§ **Exercise brief**: In the listing below, find each line with the string "computer" and return it.

§ **Data to examine**:
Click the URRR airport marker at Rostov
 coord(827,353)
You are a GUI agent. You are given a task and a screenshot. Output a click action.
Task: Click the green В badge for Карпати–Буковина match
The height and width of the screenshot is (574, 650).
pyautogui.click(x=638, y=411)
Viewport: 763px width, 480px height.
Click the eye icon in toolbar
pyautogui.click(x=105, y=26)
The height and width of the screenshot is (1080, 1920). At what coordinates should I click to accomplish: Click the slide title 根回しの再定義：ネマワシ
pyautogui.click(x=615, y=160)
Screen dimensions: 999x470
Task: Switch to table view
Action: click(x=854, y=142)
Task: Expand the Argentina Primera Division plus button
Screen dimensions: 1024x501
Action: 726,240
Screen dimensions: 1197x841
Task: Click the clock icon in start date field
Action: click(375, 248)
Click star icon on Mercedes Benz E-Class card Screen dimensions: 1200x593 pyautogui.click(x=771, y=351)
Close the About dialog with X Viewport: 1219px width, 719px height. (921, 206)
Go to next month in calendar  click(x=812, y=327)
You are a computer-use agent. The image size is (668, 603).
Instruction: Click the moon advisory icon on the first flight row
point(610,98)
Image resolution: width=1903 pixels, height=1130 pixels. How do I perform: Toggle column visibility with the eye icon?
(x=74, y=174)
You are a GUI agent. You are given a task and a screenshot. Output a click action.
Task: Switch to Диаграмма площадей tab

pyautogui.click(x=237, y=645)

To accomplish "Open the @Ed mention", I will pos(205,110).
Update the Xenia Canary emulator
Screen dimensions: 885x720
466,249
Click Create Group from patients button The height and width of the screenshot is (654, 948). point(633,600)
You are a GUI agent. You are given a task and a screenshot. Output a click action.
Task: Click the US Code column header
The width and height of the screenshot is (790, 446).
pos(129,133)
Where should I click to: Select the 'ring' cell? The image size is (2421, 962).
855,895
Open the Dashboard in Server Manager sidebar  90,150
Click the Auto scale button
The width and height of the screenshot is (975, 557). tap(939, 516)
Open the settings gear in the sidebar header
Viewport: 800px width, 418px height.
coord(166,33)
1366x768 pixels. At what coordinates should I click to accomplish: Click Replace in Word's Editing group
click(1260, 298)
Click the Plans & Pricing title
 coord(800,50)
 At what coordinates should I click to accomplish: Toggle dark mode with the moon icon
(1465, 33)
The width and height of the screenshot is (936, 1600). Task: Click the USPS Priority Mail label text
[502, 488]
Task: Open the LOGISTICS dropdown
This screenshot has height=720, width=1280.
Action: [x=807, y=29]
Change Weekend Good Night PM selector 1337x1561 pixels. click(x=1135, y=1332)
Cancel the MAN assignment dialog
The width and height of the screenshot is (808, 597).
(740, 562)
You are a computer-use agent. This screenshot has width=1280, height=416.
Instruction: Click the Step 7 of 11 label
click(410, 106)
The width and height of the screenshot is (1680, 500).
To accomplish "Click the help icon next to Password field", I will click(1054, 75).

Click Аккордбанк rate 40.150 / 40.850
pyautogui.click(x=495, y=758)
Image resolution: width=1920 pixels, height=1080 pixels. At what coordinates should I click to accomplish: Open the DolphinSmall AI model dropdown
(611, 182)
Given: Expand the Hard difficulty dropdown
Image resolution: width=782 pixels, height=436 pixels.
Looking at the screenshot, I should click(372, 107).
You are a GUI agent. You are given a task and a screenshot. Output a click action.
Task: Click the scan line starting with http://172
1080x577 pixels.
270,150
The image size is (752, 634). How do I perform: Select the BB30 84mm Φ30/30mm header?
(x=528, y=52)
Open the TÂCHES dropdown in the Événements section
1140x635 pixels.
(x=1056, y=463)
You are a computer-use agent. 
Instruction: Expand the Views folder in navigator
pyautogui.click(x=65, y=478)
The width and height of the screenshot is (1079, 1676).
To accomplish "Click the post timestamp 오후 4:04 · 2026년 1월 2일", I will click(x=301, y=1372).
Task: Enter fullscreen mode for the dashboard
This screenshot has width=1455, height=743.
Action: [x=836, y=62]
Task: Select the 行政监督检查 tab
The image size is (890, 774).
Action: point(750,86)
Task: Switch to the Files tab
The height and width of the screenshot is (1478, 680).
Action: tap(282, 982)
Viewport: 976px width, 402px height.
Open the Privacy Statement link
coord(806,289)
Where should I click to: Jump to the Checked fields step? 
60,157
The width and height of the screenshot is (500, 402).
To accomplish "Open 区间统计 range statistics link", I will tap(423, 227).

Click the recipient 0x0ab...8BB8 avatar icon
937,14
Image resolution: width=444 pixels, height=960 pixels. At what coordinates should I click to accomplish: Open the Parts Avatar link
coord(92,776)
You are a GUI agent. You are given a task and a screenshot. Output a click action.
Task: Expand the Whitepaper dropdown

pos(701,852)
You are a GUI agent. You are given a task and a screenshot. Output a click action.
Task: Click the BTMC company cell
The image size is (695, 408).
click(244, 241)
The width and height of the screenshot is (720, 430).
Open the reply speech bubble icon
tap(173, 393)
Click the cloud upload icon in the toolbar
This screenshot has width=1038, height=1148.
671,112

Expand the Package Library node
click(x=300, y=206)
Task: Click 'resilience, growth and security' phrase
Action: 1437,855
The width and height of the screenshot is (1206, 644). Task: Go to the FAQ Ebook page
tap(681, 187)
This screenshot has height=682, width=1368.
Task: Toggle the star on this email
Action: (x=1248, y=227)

§ **Written reply**:
You are a computer-use agent. The image size is (668, 603).
You are a computer-use agent. This screenshot has width=1280, height=416.
You are a computer-use agent. 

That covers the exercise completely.